▶ TEXT SECTION
'''
At its most basic, the theme of the four books is apparently that love (i.e. "the Void That Binds"), is the underlying force that holds the universe together. So, even though Simmons' view of Christ in this story is heretical nonsense, I just read on, because love is, in fact, what holds the universe together, just not in the way that Simmons writes here.

Anywho, went to St. Vincent DePaul with youngest daughter, who somehow turns 16 this coming Wednesday, and she called me a "NERD!!!" because I happily picked up "The Columbia History of Western Philosophy" for only 2 dollars!!! Two dollars!!

Yes!! I Book, therefore I Nerd!!!

Good morning, fellow Bookists.

Posted by: Sharkman at May 21, 2023 09:14 AM (uwFkA)

35 To be fair, All Hail Eris has long been known as a flouter of convention and the more decorous levels of decorum.
'''
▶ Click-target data
'''
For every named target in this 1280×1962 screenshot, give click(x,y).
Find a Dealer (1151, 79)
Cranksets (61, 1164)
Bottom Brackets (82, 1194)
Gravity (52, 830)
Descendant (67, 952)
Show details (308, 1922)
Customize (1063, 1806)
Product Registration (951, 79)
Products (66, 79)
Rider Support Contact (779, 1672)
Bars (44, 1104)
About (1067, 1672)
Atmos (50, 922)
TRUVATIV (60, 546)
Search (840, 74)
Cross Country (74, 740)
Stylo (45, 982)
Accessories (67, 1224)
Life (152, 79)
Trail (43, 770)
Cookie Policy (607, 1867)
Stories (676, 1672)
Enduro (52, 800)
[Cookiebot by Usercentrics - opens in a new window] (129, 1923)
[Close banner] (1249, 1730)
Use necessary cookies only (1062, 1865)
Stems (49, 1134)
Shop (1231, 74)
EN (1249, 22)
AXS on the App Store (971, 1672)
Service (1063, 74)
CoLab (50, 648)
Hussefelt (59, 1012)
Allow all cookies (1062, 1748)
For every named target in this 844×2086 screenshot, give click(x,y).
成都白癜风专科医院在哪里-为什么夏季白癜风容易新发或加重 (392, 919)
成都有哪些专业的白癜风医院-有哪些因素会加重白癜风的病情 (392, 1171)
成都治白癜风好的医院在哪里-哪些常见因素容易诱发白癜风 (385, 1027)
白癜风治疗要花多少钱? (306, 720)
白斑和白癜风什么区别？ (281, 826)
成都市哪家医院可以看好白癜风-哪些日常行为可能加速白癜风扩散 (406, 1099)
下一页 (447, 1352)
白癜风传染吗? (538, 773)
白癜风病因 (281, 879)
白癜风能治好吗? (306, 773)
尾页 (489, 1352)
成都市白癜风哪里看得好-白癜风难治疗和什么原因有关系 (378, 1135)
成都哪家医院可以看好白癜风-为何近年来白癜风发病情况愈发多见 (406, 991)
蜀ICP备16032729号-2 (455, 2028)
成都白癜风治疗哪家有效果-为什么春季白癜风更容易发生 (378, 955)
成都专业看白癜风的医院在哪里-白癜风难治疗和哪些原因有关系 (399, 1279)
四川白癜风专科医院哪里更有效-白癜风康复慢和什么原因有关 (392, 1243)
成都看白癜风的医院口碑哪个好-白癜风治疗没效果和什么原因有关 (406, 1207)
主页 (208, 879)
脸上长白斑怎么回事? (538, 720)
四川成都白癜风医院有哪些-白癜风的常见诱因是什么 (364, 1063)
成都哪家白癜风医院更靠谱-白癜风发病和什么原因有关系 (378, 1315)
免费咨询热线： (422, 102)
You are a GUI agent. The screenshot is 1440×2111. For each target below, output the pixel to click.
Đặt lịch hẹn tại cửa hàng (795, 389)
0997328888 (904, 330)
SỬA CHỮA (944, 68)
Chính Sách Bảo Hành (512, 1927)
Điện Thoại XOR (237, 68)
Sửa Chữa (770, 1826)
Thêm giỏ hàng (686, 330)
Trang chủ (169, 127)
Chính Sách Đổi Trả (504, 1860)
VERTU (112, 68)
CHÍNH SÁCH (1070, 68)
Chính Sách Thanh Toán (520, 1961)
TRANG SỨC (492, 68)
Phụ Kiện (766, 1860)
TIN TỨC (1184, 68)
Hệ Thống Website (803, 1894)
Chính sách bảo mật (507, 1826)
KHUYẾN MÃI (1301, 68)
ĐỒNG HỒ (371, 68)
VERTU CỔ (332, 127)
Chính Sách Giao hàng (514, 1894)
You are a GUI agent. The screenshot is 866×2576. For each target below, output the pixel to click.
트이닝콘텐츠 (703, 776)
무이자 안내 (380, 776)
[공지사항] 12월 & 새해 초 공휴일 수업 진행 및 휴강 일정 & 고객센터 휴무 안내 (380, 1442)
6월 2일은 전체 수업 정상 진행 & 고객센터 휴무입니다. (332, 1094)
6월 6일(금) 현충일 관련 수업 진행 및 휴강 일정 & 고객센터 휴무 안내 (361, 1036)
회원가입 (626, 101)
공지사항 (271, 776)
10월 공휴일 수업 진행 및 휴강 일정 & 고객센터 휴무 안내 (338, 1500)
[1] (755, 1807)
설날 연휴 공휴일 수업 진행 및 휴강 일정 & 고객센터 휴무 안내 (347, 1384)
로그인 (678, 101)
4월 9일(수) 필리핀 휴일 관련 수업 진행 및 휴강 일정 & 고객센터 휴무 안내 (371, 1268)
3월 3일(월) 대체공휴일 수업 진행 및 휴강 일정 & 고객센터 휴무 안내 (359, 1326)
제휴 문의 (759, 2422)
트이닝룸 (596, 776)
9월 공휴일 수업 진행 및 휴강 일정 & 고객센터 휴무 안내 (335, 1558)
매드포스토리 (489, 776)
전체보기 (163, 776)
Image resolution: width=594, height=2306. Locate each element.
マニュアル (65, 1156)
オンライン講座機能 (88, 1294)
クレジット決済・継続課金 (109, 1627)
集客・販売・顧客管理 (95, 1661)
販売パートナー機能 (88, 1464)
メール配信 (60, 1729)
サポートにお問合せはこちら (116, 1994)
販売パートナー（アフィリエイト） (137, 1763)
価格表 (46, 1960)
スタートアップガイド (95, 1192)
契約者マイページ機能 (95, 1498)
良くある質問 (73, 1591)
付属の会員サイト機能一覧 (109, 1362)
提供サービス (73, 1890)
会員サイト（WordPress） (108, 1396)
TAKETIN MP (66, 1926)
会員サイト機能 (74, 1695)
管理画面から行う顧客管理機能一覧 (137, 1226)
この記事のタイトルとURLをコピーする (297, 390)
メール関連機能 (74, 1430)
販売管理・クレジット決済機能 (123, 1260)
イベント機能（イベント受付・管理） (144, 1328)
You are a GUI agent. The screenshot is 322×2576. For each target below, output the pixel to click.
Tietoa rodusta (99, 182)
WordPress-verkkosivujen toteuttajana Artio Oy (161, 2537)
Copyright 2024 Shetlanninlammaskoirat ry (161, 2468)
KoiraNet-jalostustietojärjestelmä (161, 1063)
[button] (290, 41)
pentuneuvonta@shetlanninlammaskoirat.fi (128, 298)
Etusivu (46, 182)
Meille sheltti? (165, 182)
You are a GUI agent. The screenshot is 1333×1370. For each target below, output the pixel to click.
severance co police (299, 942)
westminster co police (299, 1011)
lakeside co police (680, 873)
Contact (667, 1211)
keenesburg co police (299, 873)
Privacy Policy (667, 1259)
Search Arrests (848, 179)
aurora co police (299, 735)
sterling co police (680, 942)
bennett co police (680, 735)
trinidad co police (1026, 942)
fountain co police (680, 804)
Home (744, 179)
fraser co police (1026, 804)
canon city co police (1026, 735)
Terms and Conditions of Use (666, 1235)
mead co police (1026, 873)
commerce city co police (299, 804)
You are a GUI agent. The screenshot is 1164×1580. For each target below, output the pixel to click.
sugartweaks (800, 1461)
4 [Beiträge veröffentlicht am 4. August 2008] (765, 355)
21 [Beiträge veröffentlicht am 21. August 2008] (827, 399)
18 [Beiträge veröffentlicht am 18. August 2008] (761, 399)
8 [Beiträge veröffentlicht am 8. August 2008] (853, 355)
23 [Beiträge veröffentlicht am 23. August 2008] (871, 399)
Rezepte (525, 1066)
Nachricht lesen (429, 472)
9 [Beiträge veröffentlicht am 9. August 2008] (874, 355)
'''
▶ COMPLETE THE FOLLOWING
**1)** In the book-thread comment, copy word for word the part that opens with the words containing "Anywho, went to" and closes with "levels of decorum.".
**2)** Which phrases in the book-thread comment are set inside double quotation marks? List each one.

▶ SOLUTIONS FOR EACH TASK
**1)**
Anywho, went to St. Vincent DePaul with youngest daughter, who somehow turns 16 this coming Wednesday, and she called me a "NERD!!!" because I happily picked up "The Columbia History of Western Philosophy" for only 2 dollars!!! Two dollars!!

Yes!! I Book, therefore I Nerd!!!

Good morning, fellow Bookists.

Posted by: Sharkman at May 21, 2023 09:14 AM (uwFkA)

35 To be fair, All Hail Eris has long been known as a flouter of convention and the more decorous levels of decorum.

**2)**
- the Void That Binds
- NERD!!!
- The Columbia History of Western Philosophy